Ammi Midstokke: The benefits of good enough
I read a thing this week that suggested our obsession with optimal may be distracting us from the pleasantly effective approach of beneficial. This is probably how water aerobics was born.
That was what I was thinking about while I splashed my way through the pool for an hour one morning, wishing I was enjoying the benefits of the water aerobics in the other half of the pool. They looked so happy there, with their foam weights, bouncing around on their toes and running in place.
Meanwhile, my swimming was less than optimal. I have never seen life guards so attentively watch a lane, or frequently stand at the pool’s edge with a flotation device and a vice grip on their whistle. Midday guard duty was boring for these guys until I started showing up.
I got lapped – several times – by a pregnant woman, who swam with the drag of an entire extra human strapped to her underside like some rotund freighter. While she gently caressed the water with each stroke, I attacked it with the ferocity of a drunk and confused crocodile, trying to remember everything my new swimming instructor taught me.
She said, “You swim like you’re riding a bike.”
It was the nicest possible way to acknowledge that I might be good at something, but it definitely was not swimming. Riding a bike through water seems an inefficient method, though potentially faster than my flailing, and thus we tried all sorts of things to convince my legs to stop pedaling. This only led me to sputtering and sinking.
In an act of mercy and risk management, she gave me a kick board. Suddenly, I was a 6-year-old bob-wobbling my way down the lanes at approximately 0.00067 mph, my feet churning like the back of a Mississippi riverboat. But then she told me to put my head under water and practice rhythmic breathing. This meant my right leg was doing a thing, my left leg was doing another thing, my knees were trying to not do a thing, and I needed to breathe, but not at the wrong time.
It is a lot of ingredients, as is pool water, incidentally. I later had cause to research the dangers of swallowing the pool water, which resulted in my phone asking if I needed the number for Poison Control. What I needed the number for was a friend who might talk me out of this charade. All it would take is one dubious study about chlorinated water making a person intolerant of coffee, and I would throw in the towel.

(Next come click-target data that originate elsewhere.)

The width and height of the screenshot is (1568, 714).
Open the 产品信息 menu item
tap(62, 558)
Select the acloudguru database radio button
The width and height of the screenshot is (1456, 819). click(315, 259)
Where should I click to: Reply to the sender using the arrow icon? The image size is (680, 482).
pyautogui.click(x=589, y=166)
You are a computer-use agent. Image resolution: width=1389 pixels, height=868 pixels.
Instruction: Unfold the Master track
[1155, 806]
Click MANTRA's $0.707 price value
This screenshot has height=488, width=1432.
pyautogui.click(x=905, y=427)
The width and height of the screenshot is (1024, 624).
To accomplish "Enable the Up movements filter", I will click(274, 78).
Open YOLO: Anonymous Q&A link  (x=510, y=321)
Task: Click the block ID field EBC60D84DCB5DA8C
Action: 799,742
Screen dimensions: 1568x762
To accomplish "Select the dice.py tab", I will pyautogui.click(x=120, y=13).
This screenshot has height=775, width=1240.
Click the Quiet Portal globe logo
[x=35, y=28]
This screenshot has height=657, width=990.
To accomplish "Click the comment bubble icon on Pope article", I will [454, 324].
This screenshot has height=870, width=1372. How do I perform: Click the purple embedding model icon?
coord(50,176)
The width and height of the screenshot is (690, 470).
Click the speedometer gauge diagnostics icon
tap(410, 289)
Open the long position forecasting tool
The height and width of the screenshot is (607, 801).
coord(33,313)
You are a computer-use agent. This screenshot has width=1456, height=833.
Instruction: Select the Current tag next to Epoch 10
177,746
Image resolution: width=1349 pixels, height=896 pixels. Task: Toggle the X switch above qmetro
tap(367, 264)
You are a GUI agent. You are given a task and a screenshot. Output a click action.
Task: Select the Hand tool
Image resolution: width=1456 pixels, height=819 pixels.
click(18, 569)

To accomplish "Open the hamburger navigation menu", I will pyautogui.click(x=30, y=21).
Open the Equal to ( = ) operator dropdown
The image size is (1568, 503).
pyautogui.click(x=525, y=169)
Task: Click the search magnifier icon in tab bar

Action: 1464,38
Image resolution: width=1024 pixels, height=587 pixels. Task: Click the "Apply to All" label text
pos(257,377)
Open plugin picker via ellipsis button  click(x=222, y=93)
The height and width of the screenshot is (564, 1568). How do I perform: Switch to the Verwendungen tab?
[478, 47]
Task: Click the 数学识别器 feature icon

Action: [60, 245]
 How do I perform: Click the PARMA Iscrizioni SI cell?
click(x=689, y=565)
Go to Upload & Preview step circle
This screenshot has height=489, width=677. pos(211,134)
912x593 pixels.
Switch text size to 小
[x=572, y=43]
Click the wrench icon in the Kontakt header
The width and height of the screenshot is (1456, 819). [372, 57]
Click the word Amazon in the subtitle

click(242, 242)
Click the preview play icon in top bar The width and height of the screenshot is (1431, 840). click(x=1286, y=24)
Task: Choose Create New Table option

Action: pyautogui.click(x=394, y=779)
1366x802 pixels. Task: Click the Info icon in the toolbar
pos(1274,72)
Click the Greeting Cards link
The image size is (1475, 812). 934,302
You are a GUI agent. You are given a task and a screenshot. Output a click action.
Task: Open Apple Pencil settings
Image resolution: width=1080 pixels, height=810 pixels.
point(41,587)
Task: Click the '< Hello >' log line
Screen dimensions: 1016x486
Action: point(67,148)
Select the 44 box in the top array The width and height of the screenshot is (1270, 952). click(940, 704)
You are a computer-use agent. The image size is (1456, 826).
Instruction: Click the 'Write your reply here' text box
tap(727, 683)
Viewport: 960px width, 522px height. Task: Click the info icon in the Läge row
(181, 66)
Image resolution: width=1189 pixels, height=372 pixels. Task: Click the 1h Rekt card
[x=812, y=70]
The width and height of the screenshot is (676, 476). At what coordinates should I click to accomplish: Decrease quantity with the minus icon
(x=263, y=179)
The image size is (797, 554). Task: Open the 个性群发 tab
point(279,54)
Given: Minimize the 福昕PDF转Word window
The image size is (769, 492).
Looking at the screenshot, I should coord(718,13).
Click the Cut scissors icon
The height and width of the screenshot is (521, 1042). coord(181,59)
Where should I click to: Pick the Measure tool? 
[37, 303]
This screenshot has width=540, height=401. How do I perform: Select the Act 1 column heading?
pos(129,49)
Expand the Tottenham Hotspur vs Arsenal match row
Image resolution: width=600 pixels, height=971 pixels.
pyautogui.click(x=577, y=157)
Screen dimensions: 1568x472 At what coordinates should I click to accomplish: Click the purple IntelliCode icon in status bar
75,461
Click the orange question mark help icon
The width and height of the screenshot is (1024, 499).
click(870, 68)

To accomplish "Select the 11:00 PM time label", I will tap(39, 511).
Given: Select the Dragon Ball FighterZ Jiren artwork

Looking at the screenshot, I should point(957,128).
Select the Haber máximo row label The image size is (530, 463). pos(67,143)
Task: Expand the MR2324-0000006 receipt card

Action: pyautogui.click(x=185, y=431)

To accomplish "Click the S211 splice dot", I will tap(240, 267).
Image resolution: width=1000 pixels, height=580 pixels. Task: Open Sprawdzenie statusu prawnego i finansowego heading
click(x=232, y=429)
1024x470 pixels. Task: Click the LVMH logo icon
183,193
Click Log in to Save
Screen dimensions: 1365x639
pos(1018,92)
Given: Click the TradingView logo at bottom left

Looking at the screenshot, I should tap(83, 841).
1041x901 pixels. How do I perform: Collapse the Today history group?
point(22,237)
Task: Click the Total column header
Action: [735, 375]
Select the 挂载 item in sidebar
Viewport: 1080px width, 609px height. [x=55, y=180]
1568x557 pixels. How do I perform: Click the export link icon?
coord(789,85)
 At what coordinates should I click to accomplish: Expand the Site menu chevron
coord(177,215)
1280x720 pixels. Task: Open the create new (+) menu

Undeterred by my internal exposure to chlorine, and overthinking the operation of each limb, I began some kind of water-bound dance ritual, easily mistook for a Pentecostal sermon in the sea. It will take more than prayer to keep me afloat. I tangled myself in the lane lines, bumped into the end of the pool, and plodded on, all the while considering stealing a pair of those floating dumbbells from an octogenarian in the water aerobics class.
I did not find my stride until I was actually striding on solid ground later that day. I needed some fresh air and nature after my regular dabble in drowning. Snow was falling in thick flakes and the world became muted grays and whites. My hair, now taking on a tinge of green, wafted with the warm scent of pool chemicals – such as diluted sweat and urine – and whatever it takes to, uh, “stabilize” all that. As I was contemplating my post-swim sterilization scrub, I realized I was walking the way I was supposed to be swimming. Complete with turning my head to breathe. Somehow, this made me hopeful.
The same thing happened once when I did too much yoga. I started growling every time I exhaled in a stressful meeting. It was effective for entirely unanticipated reasons.
Beyond noticing my new breathing rhythm, I noticed how pleased all my joints felt. Only in the weightlessness of water can one thrash about in an aquatic tantrum and cause no real bodily harm. Even my organs seemed grateful, as if buoyancy had temporarily relieved them of the burden of gravity and too much pie, and allowed them to settle back in their originally intended shape and space.
Biologically reorganized and physically exhausted, that night I collapsed into bed and the deepest of sleeps. I awoke rested, albeit still smelling of chlorine, and ready to paddle my way through the pool again.
In a world where perfectionism becomes a facade, or worse – an excuse to not attempt new things at all, this new adventure is proving to be an exercise in acceptance. Someday, I might learn to swim better, or even optimally; but for now, beneficial is optimal enough.